▶ _Page excerpt_
These are the views of Professor Roman Grynberg and not necessarily those of any institution with which he may be affiliated.

 

 

 

 

 

Friday, 16 January 2015

Knowing the future and Revising the Diamond Projections


Knowing the future and Revising the Diamond Projections

‘De Beers and the Ministry of Minerals Energy and Water Resources should  release, in approximate figures,  the new diamond resource assessment because it will remove uncertainty  about what President Khama meant about Botswana reaming a ‘significant diamond producer’ until 2050 and will help private investors in Botswana make better informed decisions.’

In late 2008, in wake of the financial meltdown,  the worst since the Great Depression of the 1930’s,  Her Majesty Queen Elizabeth, paid a visit to the London School of Economics and posed the incredibly embarrassing question to the assembled economists  ‘how was it that none of you  could see this coming?’She asked. It was a question that could not easily be dismissed because, after all, this was the Queen and she was simply echoing the very question that was on everyone’s lips.  How did the economists get the future so wrong? The number crunchers from the LSE, one of the UK homes of that type of economists who believe they can help mere mortals see the future through their highly sophisticated equations and models looked at their shoes and within a few weeks were spinning all sorts of answers.

Had the Queen gone to Cambridge University she might have come across a few remaining economists who were still literate but not counted amongst the highly numerate charlatans that populate so many universities. Those who were trained by Lord Keynes, the most famous economist of the 20th century, would certainly have answered what Keynes taught at Cambridge and what every businessman and woman  know-  ‘Mam’, they would almost certainly reply ‘the past is immutable and the future  is unknowable’ This is almost trite but it encapsulates the difficulty that we all face both as people and as businessmen. We make an investment and one it is made that decision cannot be readily changed and we make that investment believing but never really knowing what the future holds cannot be known it offers opportunities. And where we are wrong in our investments and the dice of posterity do not fall in our favour...there is always the bankruptcy court which is market’s way of dealing with fools and uninformed optimists.

In 2008 and 2009 the consensus amongst mainstream economists  was that what was happening to the world was just a financial crisis  stemming from US banks and global investors having mistakenly and with government incentives offered  mortgages to people who did not have the income enough to pay. This is what was called the ‘sub-prime mortgage crisis’. Banks all over the world bought bundles of these American mortgages, often not knowing the laws or even the nature of the asset they were buying, and hence an American financial disaster quickly morphed into a global one.

It was only later, starting in 2010 that some economists began to ask if the 2008 crisis was simply just  a banking crisis then why did it begin amongst the poor and lower income groups in America and why in 2008?  It was then people started to put various bits of the crisis together. The process of analysing what happened in 2008 is by no means complete and hundred of doctoral these are yet to be written. What is known is that there has been a massive shift in the distribution of income in the USA over the last thirty years in favour of the rich and away from those low income workers, ie those who were supposed to pay these sub-prime mortgages. Along with the massive rise in oil and food prices that occurred in 2006/7just  before the 2008 financial meltdown provided the conditions for the economic crisis. No-one saw it coming because no-one was looking at what had happened to the structure of the America economy and those charlatans whose models did not predict what happened were largely looking forward based on one or other variant of what had happened in the past. Driving down the highway looking in the rear vision mirror is never very clever.

Economists Make Mistakes … sometimes big ones!

▶ _Objective 1_
In the opinion piece, when did Queen Elizabeth visit the London School of Economics?
▶ _Objective 2_
Transcribe the stretch of the opinion piece from "In late 2008, in" through "sorts of answers.".
Rely on the opinion piece alone.

▶ _Given material_

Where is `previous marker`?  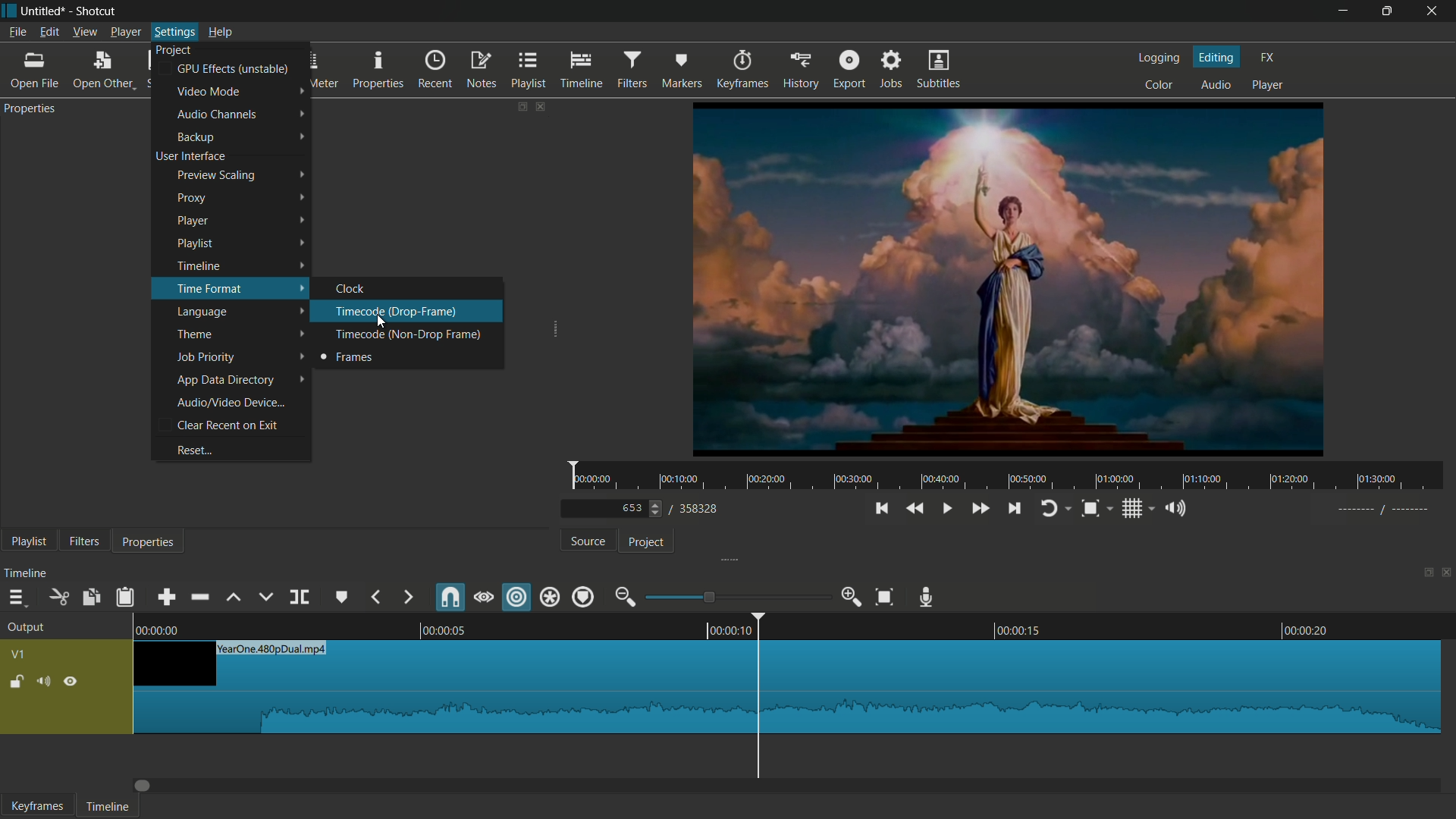 previous marker is located at coordinates (376, 597).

▶ _Final answer 1_
In late 2008.

▶ _Final answer 2_
In late 2008, in wake of the financial meltdown,  the worst since the Great Depression of the 1930’s,  Her Majesty Queen Elizabeth, paid a visit to the London School of Economics and posed the incredibly embarrassing question to the assembled economists  ‘how was it that none of you  could see this coming?’She asked. It was a question that could not easily be dismissed because, after all, this was the Queen and she was simply echoing the very question that was on everyone’s lips.  How did the economists get the future so wrong? The number crunchers from the LSE, one of the UK homes of that type of economists who believe they can help mere mortals see the future through their highly sophisticated equations and models looked at their shoes and within a few weeks were spinning all sorts of answers.